My rating: 3 of 5 stars
I was really liking this book until I got to the ending which I thought fell flat. The novel is narrated by Wilkie Collins (the author) who is the epitome of the unreliable narrator: he takes a ton of drugs, drinks a good deal, and is completely self-absorbed and quite cruel. The story spans several decades and not a lot actually happens beyond basic life stuff (work, moving households, babies), unless we believe Collins in which case a battle to the death between Charles Dickens (the inimitable author) and a mysterious Egyptian monster named Drood is taking place over these years. There is a lot of detail about the work of both writers and various aspects of London that I found interesting. I especially liked the parts where Collins condemns Dickens' work as being sub-standard to his own. The Bleak House critique is excellent, for example. What I didn't like about the ending was that the whole novel (700+ pages) was heading for a grand battle between various players and then the battle scene isn't there.
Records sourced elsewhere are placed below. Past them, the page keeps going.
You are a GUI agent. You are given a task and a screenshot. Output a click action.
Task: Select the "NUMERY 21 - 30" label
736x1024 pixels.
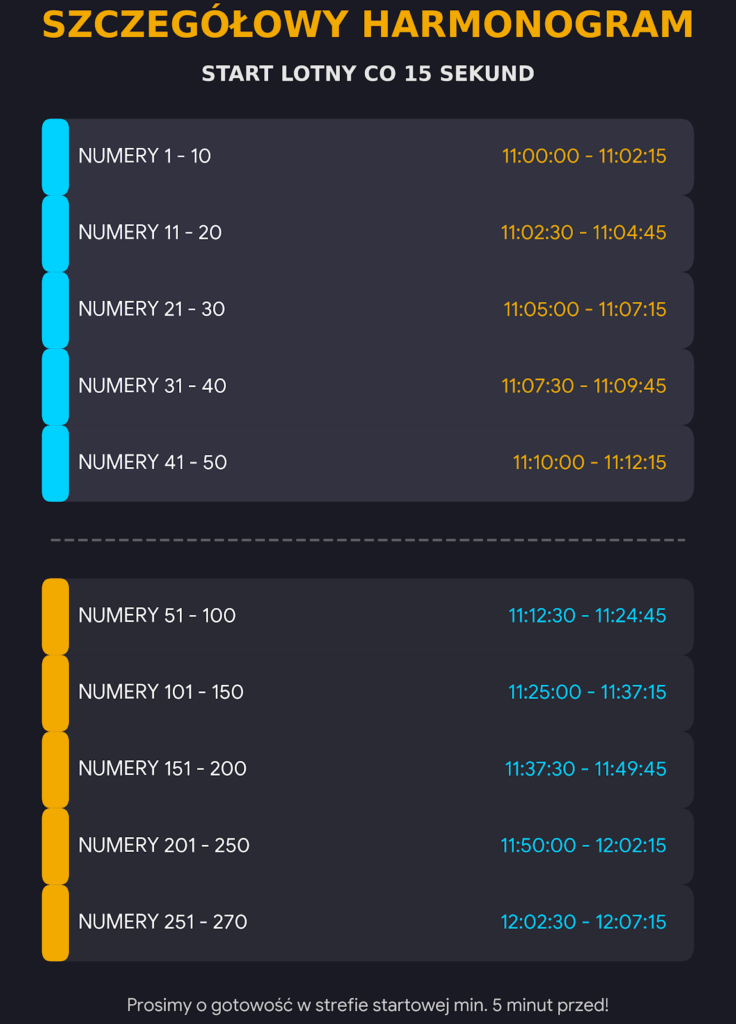coord(152,309)
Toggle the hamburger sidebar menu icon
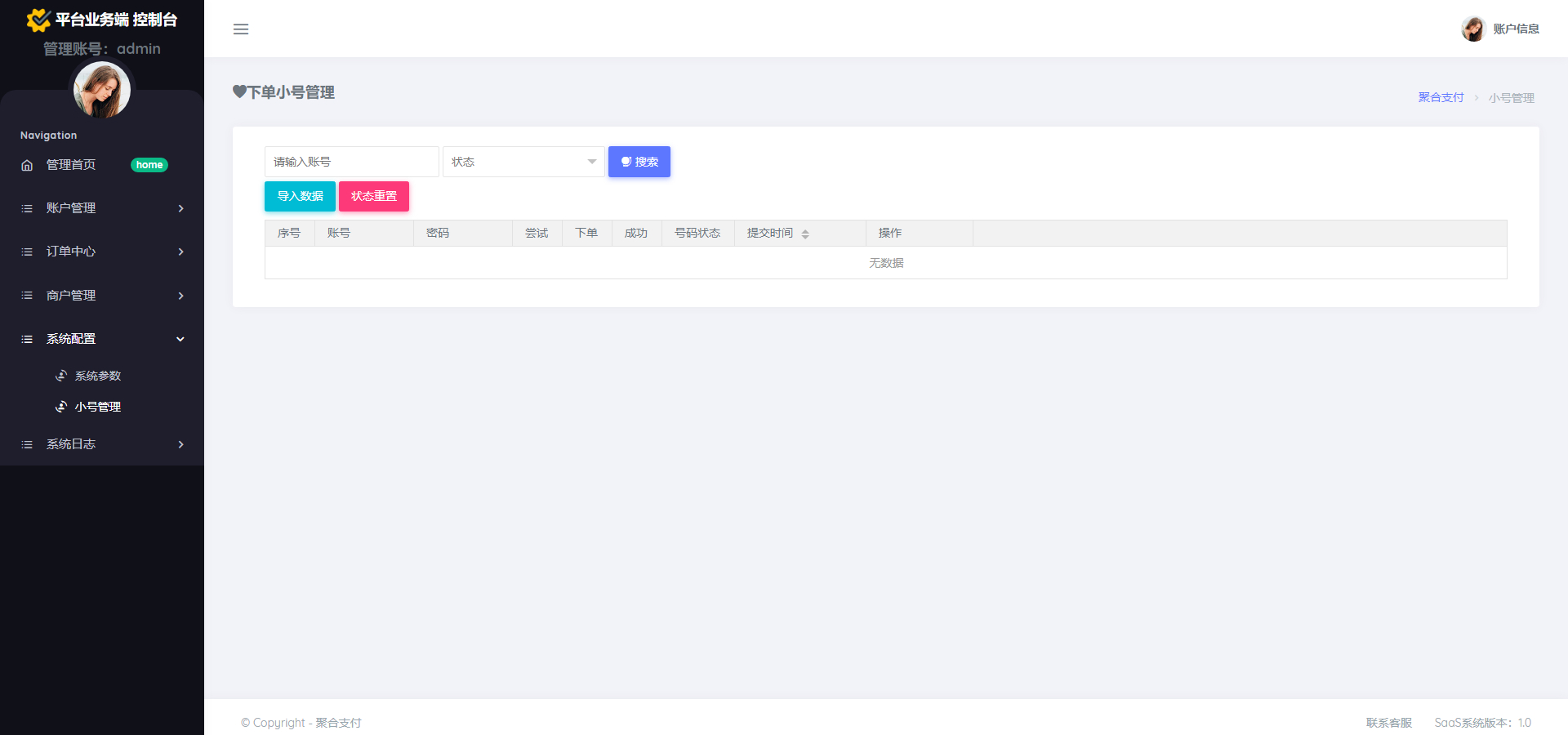This screenshot has height=735, width=1568. click(x=241, y=29)
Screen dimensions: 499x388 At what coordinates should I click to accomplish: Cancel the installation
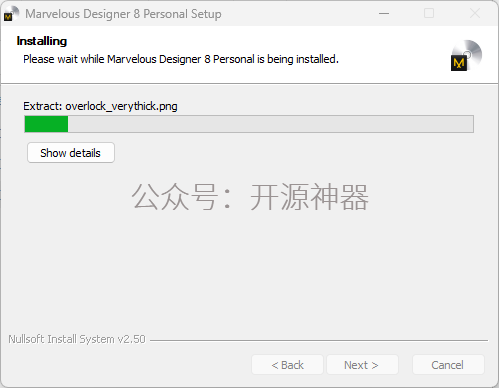point(448,365)
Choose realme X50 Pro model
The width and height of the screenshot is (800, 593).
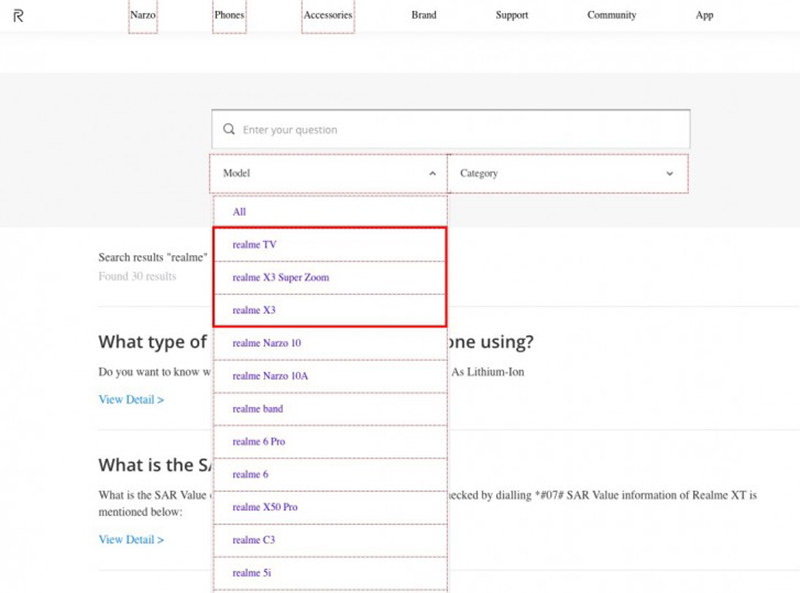264,507
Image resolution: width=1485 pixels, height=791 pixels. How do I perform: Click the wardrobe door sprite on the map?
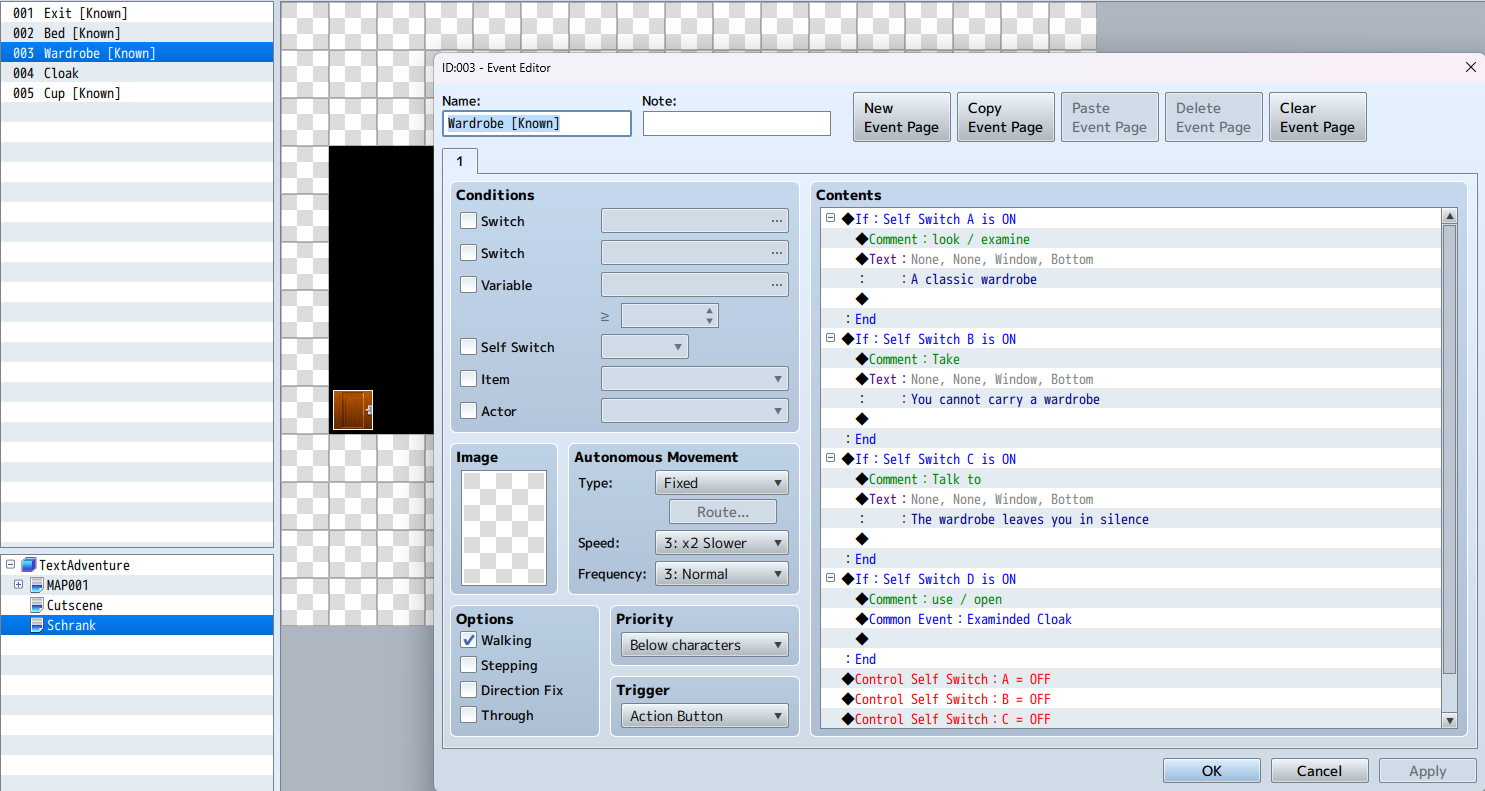tap(352, 410)
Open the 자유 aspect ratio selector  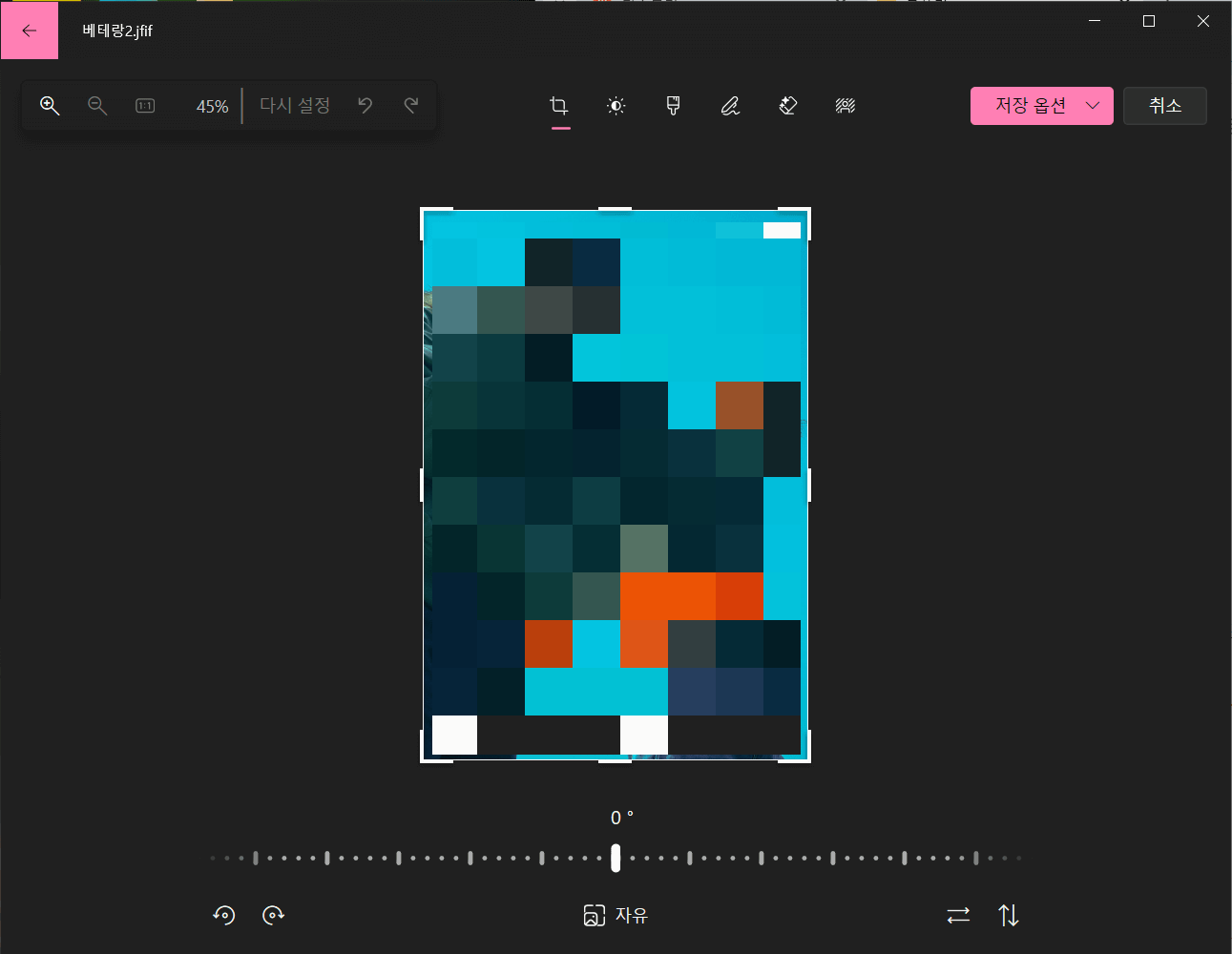pos(616,914)
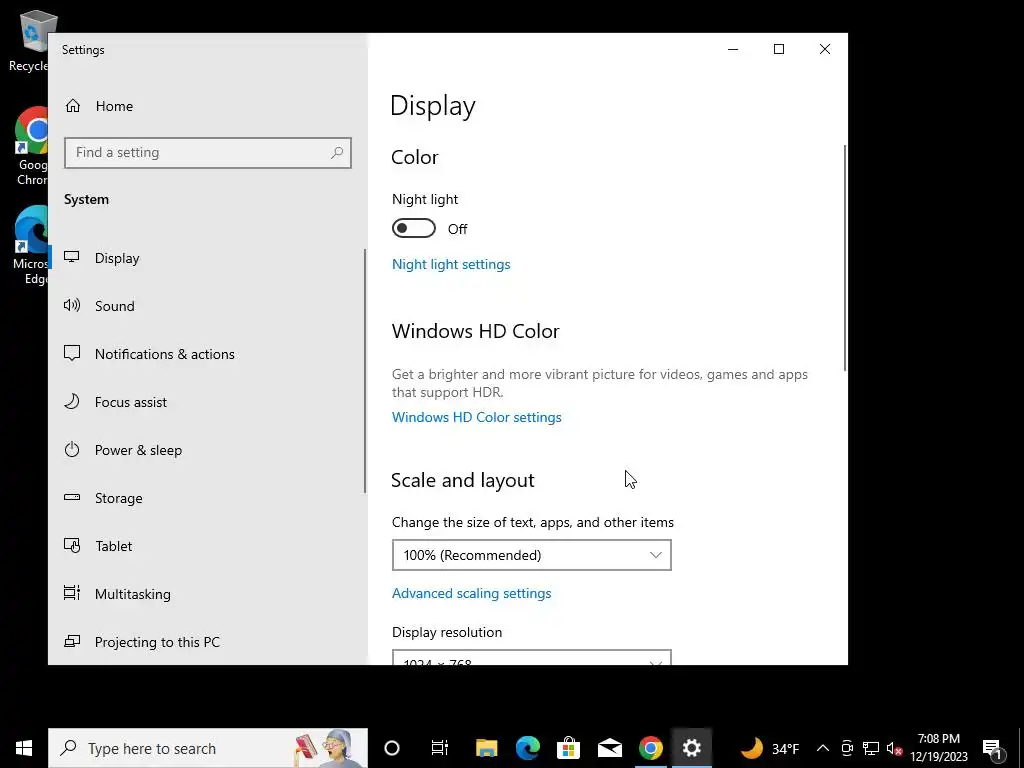Open the Home settings page icon
Viewport: 1024px width, 768px height.
click(72, 106)
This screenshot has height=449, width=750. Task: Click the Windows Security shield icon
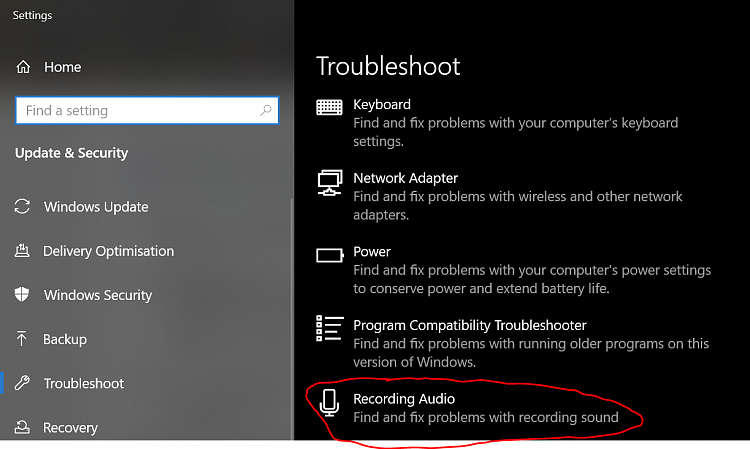(x=22, y=295)
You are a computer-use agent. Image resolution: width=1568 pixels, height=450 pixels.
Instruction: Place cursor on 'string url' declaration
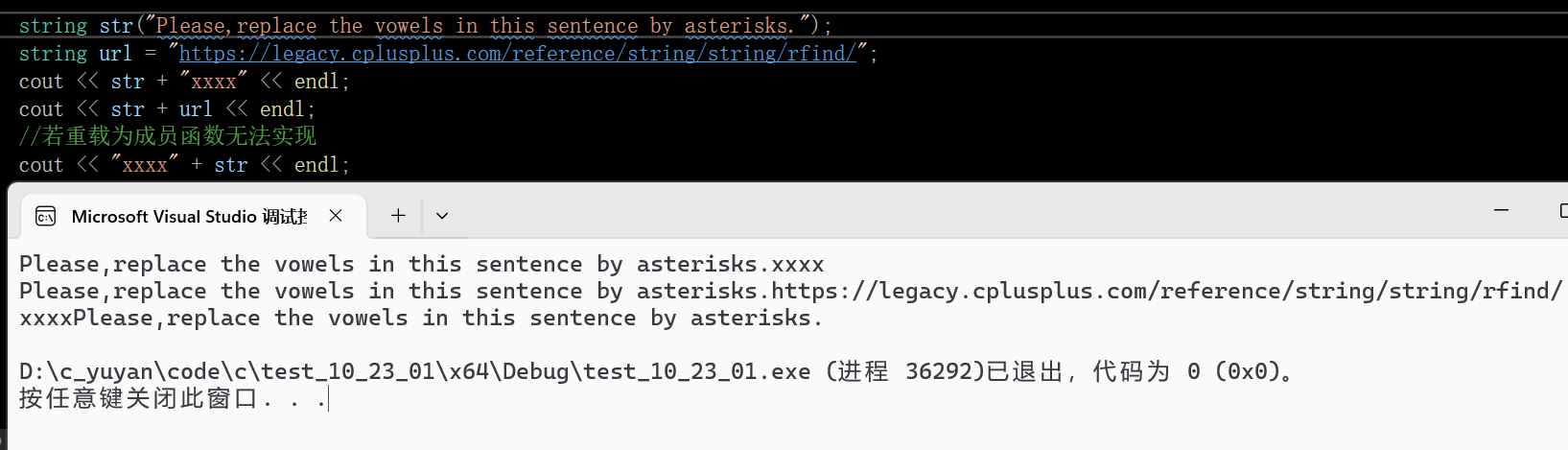pos(76,54)
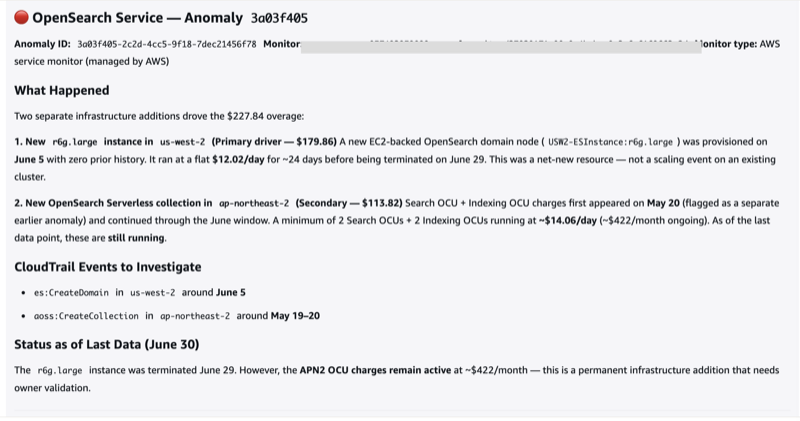The width and height of the screenshot is (800, 421).
Task: Click the OpenSearch Service Anomaly heading
Action: click(138, 18)
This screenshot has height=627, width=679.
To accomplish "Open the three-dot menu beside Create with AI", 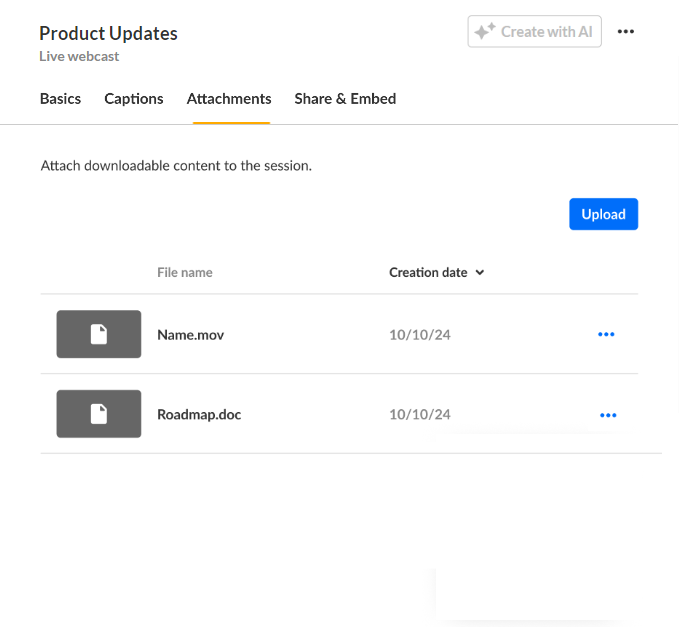I will (x=625, y=32).
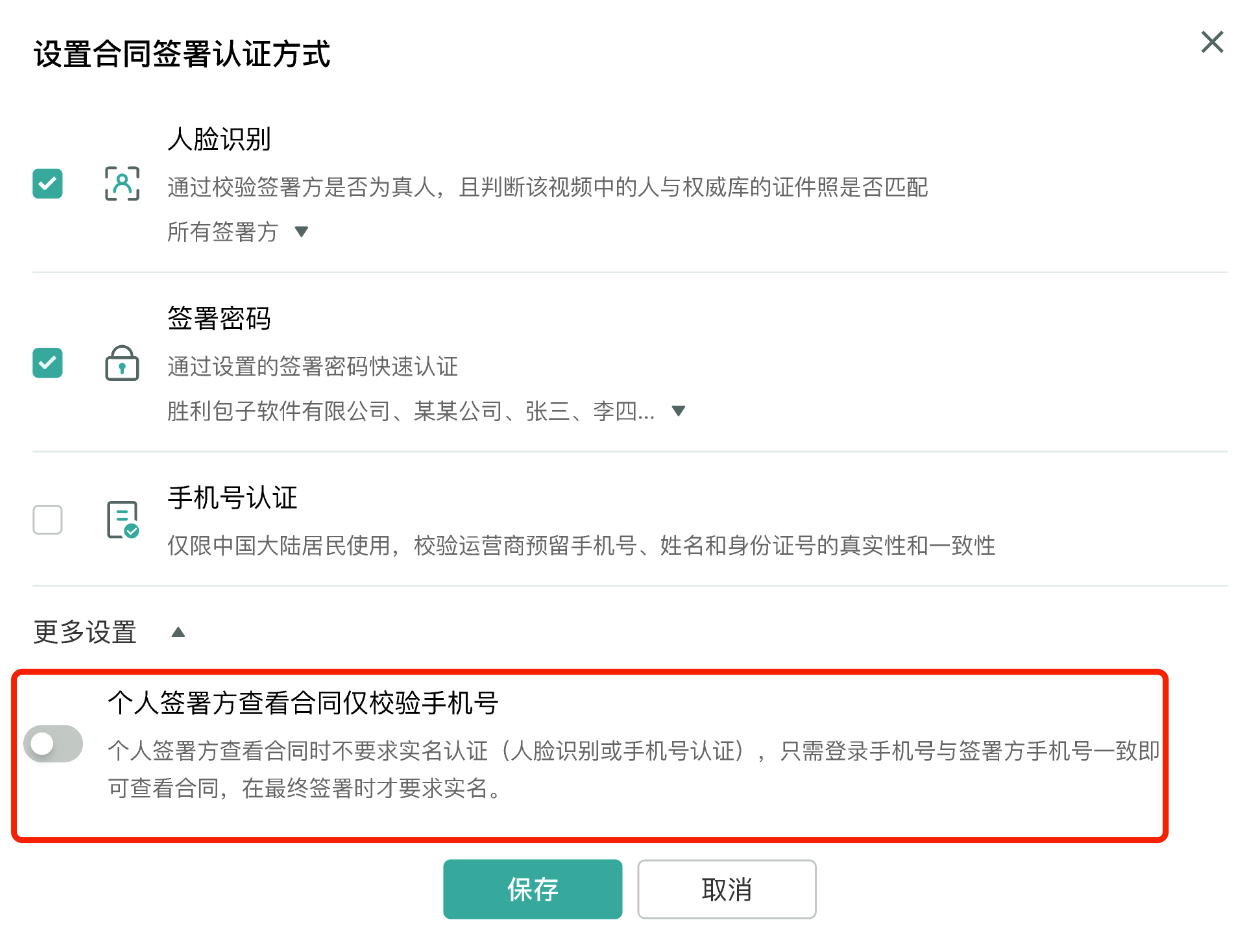Open the 胜利包子软件有限公司 signer list dropdown
Image resolution: width=1247 pixels, height=942 pixels.
click(x=427, y=411)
There are several smaller incidents that seem to foreshadow the showdown, but ultimately we never get to see it. I felt cheated.
There is a review of this book by Louis Bayard in the Washington Post. I mostly agree with the reviewer, though the "padding and sock-puppetry" didn't bother me that much. I love his conclusion:
"A more apropos title, then, might have been "A Tale of Two Egos," which, all in all, is a worthy subject, but not worth the epic length afforded to it. Inside this artery-clogging almost-800-page book is a sleek and sinewy 300-page thriller waiting to be teased out. If only Simmons hadn't left the job to us"
I read this book for the Tea & Books Challenge (#5 of 6).